Word and element location data:
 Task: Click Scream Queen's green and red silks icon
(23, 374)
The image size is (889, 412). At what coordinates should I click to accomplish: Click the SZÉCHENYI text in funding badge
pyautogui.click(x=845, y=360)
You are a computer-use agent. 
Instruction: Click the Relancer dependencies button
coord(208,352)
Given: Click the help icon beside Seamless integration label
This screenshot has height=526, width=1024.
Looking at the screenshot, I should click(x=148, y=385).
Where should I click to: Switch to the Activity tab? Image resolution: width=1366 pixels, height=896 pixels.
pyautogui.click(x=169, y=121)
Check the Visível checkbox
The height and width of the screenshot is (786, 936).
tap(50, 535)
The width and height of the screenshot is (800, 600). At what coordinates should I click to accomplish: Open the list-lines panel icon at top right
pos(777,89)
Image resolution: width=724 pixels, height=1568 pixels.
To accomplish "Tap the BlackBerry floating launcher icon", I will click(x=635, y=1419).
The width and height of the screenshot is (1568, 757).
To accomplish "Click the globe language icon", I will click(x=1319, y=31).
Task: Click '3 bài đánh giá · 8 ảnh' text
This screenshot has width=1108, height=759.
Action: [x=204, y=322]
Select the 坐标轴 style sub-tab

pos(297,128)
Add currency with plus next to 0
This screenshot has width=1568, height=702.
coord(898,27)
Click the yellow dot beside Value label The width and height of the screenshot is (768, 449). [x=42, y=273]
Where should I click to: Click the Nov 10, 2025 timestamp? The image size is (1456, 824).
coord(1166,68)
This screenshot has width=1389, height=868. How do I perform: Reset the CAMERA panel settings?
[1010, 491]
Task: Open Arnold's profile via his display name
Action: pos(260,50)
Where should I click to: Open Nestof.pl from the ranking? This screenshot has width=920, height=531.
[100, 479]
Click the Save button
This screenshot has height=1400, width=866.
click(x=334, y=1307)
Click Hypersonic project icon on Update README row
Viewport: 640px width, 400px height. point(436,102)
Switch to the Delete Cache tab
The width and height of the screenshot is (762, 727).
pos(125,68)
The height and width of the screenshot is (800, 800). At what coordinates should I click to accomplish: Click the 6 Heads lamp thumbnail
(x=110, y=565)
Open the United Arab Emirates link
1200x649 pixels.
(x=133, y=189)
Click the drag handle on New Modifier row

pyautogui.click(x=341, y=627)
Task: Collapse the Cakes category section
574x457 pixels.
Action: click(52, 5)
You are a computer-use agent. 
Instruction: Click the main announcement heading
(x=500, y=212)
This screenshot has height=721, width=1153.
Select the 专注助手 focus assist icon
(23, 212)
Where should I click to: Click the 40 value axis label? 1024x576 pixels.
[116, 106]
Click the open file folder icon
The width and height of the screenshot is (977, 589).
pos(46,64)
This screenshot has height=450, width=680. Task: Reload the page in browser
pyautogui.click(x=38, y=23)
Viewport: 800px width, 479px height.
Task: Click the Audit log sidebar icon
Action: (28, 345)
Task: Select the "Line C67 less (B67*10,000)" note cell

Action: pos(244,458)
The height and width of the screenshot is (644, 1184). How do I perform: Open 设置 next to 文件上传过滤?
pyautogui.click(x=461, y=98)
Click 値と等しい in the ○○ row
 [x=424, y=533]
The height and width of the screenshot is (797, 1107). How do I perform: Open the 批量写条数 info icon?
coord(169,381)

=== Problem description ===
Rewrite the stretch of entries from the line containing "Where should I click to: Click the Nov" through the line containing "coord(1166,68)" in full, and scale every coordinate in the answers by 2.6, rounding to whole numbers with halves rounded up. Leave all other text in those lines unchanged.

=== Finished task ===
Where should I click to: Click the Nov 10, 2025 timestamp? The image size is (1456, 824).
coord(3032,177)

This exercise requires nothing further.